Сигналы - страница 11
– Ну нормально, – сказал Тихонов, выслушав соображения насчет фольклориста. – Ты, я, Окунев, Дубняк и этот твой парень.
– С Дубняком я сам поговорю, – предложил Савельев.
– Да ради бога. Я с ним однажды неделю говорил, мне хватило.
Дубняк, против ожиданий, согласился легко. Савельев опасался, что у него найдется тьма экстремальных дел, а может, он опять набрал свою секцию славянского туризма и два раза в неделю преподает в спортзале ближайшей школы, обучая неофитов вязанию тройных узлов и лазанию по канату с нагрузкой, – но он горячо ухватился за идею таежного поиска.
– Читал я, – сказал он еще до всяких объяснений. – Чушь, конечно, но проверить надо.
Савельев долго, несколько занудно рассказывал ему, почему не чушь, но Дубняк не вслушивался.

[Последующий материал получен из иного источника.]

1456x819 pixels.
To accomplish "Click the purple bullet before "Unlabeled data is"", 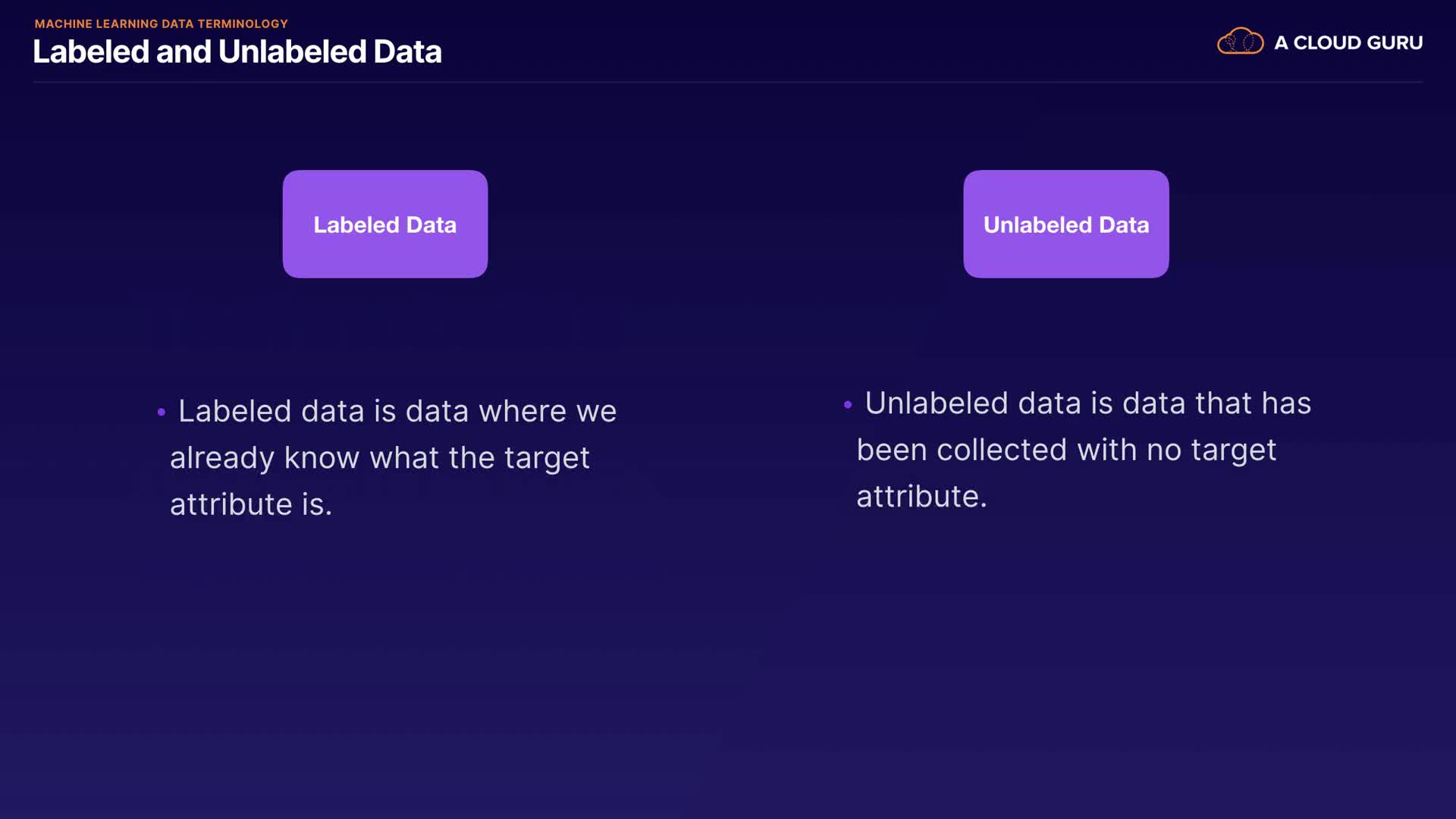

Незадолго перед тем он в очередной раз поссорился с бывшей ученицей, с которой пытался создать семью, потому что никак не желал признать безнадежность этих попыток. Дубняку нужна была невозможная жена, обладательница взаимоисключающих качеств: покорная, гордая, суровая, всегда готовая к походам и к заботе о нем, исчезающая по одному его намеку и появляющаяся при первой необходимости, еще до зова. Ему нужен был, вообще говоря, дух, обретающий плоть лишь при особой необходимости, – но ни одна ученица (он сожительствовал только с ученицами) не могла угадать, когда исчезать и появляться. Дубняк ненавидел комфорт – но мечтал о ежедневной заботе; не переносил одиночества – и не терпел общества. Видимо, поэтому оптимальной средой для него был поход, где все терпели друг друга по необходимости: вне тайги около него не мог удержаться никто. Сейчас ему надо было срочно отвлечься от новой домашней драмы, и он с радостью ухватился за идею Савельева.
Благотворитель, блогер и волонтер Окунев, успевший засветиться и в Камске, и на лесных пожарах 2010 года, и на всех наводнениях в родной области, сначала вдруг заартачился. Ему не хотелось спасать иросовцев, его не волновала судьба самолета, он не любил осеннюю тайгу, да и в другие времена года она его не вдохновляла, – но у него как раз сорвался вылет в Африку, куда он совсем было собрался в составе международного волонтерского отряда: гражданская война в Танзании внезапно обострилась до того, что туда перестали пускать наблюдателей. Тайга – плохая замена Африке, но делать Окуневу было нечего, и он согласился. Тихонов соблазнил его всероссийской славой.
Что до Вали Песенко, его и уговаривать не пришлось: по его представлениям, дядя отправлялся в те самые края, где в 1958 году при необъяснимых обстоятельствах погибла группа Скороходова. Семерых нашли, двоих сверхъестественная сила порвала так, что не осталось и клочьев. Что это было – внезапный приступ коллективного безумия, лавина, встреча с беглыми зэками или иностранным диверсионным отрядом, – спорили до сих пор; детали не желали складываться в общую картину. От руководителя группы остался хоть блокнот, выброшенный почему-то под кедром. Его ближайший друг лежал под тем же кедром – судя по характеру травм, он упал с большой высоты. Прочие участники лыжного перехода в честь запуска очередного спутника Земли лежали кто где, кто с пулей в голове, кто со следами долгой борьбы с неопределимым противником, кто безо всяких внешних повреждений, один со снятым скальпом, другой со сломанными ребрами, и отчего-то ужасней всего была мысль о Шухмине, исчезнувшем бесследно: то ли он сам все это с ними проделал (но как? не скальпы же он снимал с них, единственный медик среди восьми строителей?!), то ли предполагавшийся многими взрыв вакуумной бомбы испепелил его на месте. Валя не терял надежды отсортировать артефакты, оставленные поисковиками, от личных вещей группы Скороходова и бесконечно изучал открытые ныне тома засекреченного на полвека уголовного дела; он знал, что рано или поздно попадет на Тур-гору, на склоне которой погибла скороходовская группа, и немедленно почует благодаря врожденной эмпатии, что тут, собственно, приключилось сорок пять лет назад.